**Selected excerpt:**
PLAN OF MERGER

EX-2.1 3 dex21.htm PLAN OF MERGER Plan of Merger

EXHIBIT 2.1

 

PLAN OF MERGER

 

This PLAN OF MERGER, dated as of August 15, 2003 (the “Plan”), is entered into by and among Curative Health Services, Inc., a Minnesota corporation (“CHS” and after the Effective Time, the “Surviving Corporation”), Curative Holding Co., a Minnesota corporation and the direct subsidiary of CHS (“CHS Holding”), and Curative Health Services Co., a Minnesota corporation and indirect subsidiary of CHS and direct subsidiary of CHS Holding (“Merger Sub”).

 

WHEREAS, the authorized capital stock of CHS consists of (a) 50,000,000 shares of common stock, par value $0.01 per share (“CHS Common Stock”), of which, 12,342,687 shares were issued and outstanding as of May 1, 2003, (b) 500,000 shares of Series A junior participating preferred stock, par value $0.01 per share, none of which is currently outstanding (“CHS Series A Preferred Stock”), and (c) 9,500,000 shares of undesignated preferred stock, par value $0.01 per share, none of which is currently outstanding (“CHS Undesignated Preferred Stock”).

 

WHEREAS, each share of CHS Common Stock also includes a right to purchase (“CHS Purchase Right”) one share of CHS Series A Preferred Stock pursuant to the Restated Rights Agreement (the “CHS Rights Plan”), dated as of October 25, 1995, by and between CHS and Wells Fargo Bank Minnesota, N.A., successor to Norwest Bank Minnesota, National Association.

 

WHEREAS, CHS Holdings is and, at all times since its organization, has been a wholly-owned subsidiary of CHS with authorized capital stock consisting of (a) 50,000,000 shares of common stock, par value $0.01 per share (“CHS Holdings Common Stock”), of which, 100 shares are currently issued and outstanding, (ii) 500,000 shares of Series A junior participating preferred stock, par value $0.01 per share, none of which is currently outstanding (“CHS Holdings Series A Preferred Stock”), and (c) 9,500,000 shares of undesignated preferred stock, par value $0.01 per share, none of which is currently outstanding (“CHS Holdings Undesignated Preferred Stock”).

 

WHEREAS, at the Effective Time, the CHS Rights Plan (after the Effective Time, the “CHS Holdings Rights Plan”), governing CHS Purchase Rights (after the Effective Time, “CHS Holdings Purchase Rights”) will be assigned to and assumed by CHS Holdings, pursuant to which CHS Holdings will agree to perform all duties and obligations thereunder.

 

WHEREAS, the designations, rights and preferences, and the qualifications, limitations and restrictions thereof, of the CHS Holdings Undesignated Preferred Stock, the CHS Holdings Series A Preferred Stock and the CHS Holdings Common Stock are the same as those of the CHS Undesignated Preferred Stock, the CHS Preferred Stock and the CHS Common Stock, respectively.

 

WHEREAS, the Articles of Incorporation and the Bylaws of CHS Holdings immediately after the Effective Time (as hereinafter defined) will contain provisions identical to the Articles


 

of Incorporation and Bylaws of CHS immediately before the Effective Time (other than, as allowed by Section 302A.626 (subd. 7) of the Minnesota Business Corporation Act, as amended (the “MBCA”)).

**Information supplied:**
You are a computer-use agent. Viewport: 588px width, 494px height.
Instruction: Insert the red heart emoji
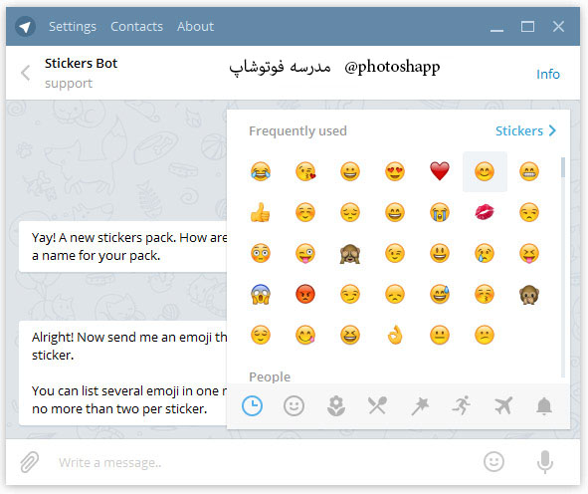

**Work to be completed:** Continue the plan of merger, starting right after its last sentence.

**Result of the task:**
WHEREAS, Merger Sub is a wholly owned subsidiary of CHS Holdings with authorized capital stock consisting of 1,000 shares of common stock, par value $.01 per share (“Merger Sub Common Stock”), of which, 100 shares are currently issued and outstanding.

 

WHEREAS, the Board of Directors of each of CHS, CHS Holdings and Merger Sub have determined that it is desirable and in the best interests of CHS, CHS Holdings and Merger Sub, respectively, that CHS and Merger Sub should merge, CHS shall be the surviving corporation and CHS Holdings shall be a “holding company” of CHS, as such term is defined in Section 302A.626 (subd. 1)(b) of the MBCA.

 

Terms

 

NOW, THEREFORE, the parties hereby prescribe the terms and conditions of the merger and the mode of carrying the same into effect as follows:

 

1.    Merger of Merger Sub with and into CHS.    At the Effective Time, Merger Sub shall merge with and into CHS (the “Merger”) in accordance with Section 302A.626 (subd. 3) of the MBCA, and the separate existence of Merger Sub shall cease and CHS shall be a direct wholly owned subsidiary of CHS Holdings. CHS shall be the surviving corporation and assume all of the rights, privileges, assets and liabilities of Merger Sub. Merger Sub and CHS are the only constituent corporations to the Merger.

 

2.    Name of Surviving Corporation.    The name of the surviving corporation shall be “Curative Health Services Co.”.

 

3.    Effect of the Merger.    The effect of the Merger shall be as provided in Section 302A.626 of the MBCA. As a result of the Merger, by operation of law and without further act or deed, at the Effective Time, all property, rights, interests and other assets of Merger Sub shall be transferred to and vested in the Surviving Corporation, and the Surviving Corporation shall assume all of the liabilities and obligations of Merger Sub.

 

4.    Effect on Capital Stock and Related Purchase Rights. At the Effective Time:

 

(a)    Each then issued and outstanding share of CHS Holdings Common Stock (together with the associated CHS Holdings Purchase Rights) held by CHS will, by virtue of the Merger and without any action on the part of the holder thereof, be cancelled without conversion or issuance of any shares of stock of the Surviving Corporation with respect thereto.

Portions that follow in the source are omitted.